* **ABOUT THIS EXERCISE**
Search the records for "Close". Report every line where it occurs.

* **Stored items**
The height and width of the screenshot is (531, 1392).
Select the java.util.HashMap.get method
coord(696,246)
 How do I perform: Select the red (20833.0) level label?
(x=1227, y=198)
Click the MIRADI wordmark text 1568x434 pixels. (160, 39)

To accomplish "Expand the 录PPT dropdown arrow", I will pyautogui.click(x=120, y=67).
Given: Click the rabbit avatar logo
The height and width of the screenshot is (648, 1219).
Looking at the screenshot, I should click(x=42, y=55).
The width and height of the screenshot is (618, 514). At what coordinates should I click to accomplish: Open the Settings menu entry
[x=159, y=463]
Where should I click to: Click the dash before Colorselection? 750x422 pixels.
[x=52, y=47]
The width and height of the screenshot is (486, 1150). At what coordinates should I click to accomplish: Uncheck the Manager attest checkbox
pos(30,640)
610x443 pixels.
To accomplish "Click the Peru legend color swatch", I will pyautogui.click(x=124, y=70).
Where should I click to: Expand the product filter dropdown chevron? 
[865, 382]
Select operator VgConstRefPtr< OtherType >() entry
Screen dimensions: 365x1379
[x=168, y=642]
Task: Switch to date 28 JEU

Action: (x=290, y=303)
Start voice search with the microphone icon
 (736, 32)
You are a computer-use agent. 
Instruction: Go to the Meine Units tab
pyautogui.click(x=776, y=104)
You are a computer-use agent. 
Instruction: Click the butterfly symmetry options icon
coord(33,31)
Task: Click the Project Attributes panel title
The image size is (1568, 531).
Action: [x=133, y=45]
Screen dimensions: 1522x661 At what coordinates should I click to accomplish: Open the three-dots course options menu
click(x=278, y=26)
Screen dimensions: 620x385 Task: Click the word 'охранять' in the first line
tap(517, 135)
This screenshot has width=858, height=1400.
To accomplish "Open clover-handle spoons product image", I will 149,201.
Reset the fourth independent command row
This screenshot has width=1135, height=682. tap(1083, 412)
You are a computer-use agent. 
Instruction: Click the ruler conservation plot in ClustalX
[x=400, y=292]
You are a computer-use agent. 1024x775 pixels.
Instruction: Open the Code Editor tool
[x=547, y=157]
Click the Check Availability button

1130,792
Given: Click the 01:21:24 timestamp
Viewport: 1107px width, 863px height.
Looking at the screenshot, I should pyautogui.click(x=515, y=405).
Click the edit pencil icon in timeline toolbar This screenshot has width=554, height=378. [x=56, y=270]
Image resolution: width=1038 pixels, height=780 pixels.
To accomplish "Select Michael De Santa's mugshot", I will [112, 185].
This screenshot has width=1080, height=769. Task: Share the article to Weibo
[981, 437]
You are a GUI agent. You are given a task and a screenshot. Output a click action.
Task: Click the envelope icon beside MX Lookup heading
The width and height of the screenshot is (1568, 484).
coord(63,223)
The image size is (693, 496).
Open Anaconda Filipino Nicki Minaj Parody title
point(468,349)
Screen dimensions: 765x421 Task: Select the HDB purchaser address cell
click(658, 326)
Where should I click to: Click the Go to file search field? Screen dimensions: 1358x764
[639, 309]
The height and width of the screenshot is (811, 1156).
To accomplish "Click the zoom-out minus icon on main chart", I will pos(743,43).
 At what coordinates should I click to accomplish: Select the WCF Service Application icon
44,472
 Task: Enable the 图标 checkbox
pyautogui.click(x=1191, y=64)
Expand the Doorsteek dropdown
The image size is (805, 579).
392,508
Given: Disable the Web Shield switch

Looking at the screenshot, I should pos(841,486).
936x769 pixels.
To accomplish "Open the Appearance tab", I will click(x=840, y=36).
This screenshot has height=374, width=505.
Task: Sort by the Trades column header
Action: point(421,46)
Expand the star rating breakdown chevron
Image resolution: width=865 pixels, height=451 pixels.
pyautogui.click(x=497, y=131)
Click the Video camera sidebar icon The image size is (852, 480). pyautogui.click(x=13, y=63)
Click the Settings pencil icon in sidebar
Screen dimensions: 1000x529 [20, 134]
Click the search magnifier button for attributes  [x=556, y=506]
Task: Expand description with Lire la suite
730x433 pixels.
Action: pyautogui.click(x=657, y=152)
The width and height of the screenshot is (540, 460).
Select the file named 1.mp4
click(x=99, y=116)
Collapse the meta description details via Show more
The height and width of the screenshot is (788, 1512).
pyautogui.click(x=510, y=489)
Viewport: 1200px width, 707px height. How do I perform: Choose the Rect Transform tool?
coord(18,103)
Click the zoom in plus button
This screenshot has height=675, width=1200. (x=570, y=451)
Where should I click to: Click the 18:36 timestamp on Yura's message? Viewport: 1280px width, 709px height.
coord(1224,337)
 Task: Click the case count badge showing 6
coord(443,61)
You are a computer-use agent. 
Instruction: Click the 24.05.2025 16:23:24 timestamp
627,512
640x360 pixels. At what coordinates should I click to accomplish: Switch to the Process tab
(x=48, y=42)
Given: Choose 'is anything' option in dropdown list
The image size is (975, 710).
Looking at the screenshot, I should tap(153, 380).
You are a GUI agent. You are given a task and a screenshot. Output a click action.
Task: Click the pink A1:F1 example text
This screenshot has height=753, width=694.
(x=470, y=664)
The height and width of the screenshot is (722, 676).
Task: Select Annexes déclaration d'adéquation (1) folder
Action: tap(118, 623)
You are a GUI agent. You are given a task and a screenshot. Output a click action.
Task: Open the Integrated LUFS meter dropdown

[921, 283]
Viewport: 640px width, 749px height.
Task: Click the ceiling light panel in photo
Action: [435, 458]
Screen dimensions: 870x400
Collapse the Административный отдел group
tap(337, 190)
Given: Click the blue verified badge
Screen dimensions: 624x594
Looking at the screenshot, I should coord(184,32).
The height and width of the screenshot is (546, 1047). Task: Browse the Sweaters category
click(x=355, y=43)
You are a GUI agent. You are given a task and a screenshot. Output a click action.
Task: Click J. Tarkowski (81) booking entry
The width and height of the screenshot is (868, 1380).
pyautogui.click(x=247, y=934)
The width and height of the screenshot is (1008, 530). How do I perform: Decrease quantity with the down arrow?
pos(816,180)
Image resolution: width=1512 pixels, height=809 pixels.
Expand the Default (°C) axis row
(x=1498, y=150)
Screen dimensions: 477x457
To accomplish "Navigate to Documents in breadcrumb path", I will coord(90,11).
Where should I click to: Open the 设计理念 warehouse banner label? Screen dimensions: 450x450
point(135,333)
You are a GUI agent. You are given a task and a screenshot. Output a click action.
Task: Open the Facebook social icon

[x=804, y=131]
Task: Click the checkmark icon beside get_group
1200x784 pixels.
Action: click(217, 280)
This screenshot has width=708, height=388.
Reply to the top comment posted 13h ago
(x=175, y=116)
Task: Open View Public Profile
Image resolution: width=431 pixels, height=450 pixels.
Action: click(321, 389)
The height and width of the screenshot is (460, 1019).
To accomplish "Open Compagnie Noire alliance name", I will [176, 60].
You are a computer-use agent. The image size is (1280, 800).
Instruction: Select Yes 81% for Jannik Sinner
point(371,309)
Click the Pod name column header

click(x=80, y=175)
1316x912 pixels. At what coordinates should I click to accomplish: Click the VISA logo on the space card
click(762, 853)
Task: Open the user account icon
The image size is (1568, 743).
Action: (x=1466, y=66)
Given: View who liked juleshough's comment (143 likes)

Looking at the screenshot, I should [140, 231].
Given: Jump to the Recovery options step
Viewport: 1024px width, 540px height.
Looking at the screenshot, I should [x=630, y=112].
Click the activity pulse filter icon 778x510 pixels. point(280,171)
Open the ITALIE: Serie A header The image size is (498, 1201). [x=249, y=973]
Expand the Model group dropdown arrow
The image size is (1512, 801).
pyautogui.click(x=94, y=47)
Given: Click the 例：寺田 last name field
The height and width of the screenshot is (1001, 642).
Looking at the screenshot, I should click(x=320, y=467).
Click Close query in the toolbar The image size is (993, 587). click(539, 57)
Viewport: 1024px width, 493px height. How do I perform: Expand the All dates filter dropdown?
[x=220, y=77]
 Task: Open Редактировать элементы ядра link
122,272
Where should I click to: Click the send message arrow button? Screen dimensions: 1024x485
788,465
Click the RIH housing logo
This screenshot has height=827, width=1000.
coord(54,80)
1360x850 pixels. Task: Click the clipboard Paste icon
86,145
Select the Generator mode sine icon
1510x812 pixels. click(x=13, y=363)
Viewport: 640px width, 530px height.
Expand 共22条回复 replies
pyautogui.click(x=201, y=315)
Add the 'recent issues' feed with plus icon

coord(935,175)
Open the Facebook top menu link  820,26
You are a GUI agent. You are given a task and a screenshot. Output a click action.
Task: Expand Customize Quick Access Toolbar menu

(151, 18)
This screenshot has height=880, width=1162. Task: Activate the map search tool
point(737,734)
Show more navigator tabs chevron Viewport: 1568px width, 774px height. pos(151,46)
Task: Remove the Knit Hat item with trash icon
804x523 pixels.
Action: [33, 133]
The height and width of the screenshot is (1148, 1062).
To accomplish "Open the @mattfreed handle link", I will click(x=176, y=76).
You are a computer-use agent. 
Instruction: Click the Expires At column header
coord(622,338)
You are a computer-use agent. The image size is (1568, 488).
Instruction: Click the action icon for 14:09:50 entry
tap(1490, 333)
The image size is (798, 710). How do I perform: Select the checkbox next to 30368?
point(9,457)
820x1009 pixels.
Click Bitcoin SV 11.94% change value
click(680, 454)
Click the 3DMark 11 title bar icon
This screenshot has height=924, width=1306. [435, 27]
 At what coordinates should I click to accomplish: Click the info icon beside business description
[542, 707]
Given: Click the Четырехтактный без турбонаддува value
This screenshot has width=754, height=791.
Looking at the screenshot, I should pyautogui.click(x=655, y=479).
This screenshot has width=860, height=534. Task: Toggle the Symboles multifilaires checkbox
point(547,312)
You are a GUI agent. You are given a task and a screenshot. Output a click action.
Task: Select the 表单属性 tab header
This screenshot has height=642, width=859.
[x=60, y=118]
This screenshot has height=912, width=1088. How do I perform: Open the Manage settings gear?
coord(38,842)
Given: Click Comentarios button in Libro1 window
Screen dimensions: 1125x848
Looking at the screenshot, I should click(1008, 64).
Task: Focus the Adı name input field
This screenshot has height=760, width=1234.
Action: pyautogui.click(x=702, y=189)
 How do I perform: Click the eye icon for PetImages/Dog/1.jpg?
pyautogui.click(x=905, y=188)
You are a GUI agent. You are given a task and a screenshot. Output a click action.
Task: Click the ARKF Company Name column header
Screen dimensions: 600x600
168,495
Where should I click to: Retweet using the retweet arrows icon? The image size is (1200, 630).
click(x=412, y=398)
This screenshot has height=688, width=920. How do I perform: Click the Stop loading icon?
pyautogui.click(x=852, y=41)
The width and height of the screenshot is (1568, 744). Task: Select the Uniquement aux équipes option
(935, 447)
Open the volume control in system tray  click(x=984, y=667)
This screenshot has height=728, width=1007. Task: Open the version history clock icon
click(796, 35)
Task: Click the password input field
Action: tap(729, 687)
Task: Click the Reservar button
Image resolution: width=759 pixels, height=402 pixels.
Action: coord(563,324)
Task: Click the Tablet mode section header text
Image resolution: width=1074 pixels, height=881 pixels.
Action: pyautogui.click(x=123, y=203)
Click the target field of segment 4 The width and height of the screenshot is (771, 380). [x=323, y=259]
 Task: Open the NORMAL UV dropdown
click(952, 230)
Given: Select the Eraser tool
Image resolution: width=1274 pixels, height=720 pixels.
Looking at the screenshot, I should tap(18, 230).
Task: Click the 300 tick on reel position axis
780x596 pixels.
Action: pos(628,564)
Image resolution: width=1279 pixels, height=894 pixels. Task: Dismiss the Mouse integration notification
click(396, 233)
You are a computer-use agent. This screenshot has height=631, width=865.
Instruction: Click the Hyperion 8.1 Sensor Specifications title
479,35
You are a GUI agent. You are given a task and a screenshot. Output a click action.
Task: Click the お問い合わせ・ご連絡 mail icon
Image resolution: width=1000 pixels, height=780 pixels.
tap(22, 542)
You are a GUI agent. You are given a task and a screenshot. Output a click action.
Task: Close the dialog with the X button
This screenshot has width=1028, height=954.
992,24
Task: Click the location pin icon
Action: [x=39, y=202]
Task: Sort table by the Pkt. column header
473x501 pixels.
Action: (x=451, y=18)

* **OUTPUT OF THE EXERCISE**
Click Close query in the toolbar The image size is (993, 587). click(539, 57)
Task: Close the dialog with the X button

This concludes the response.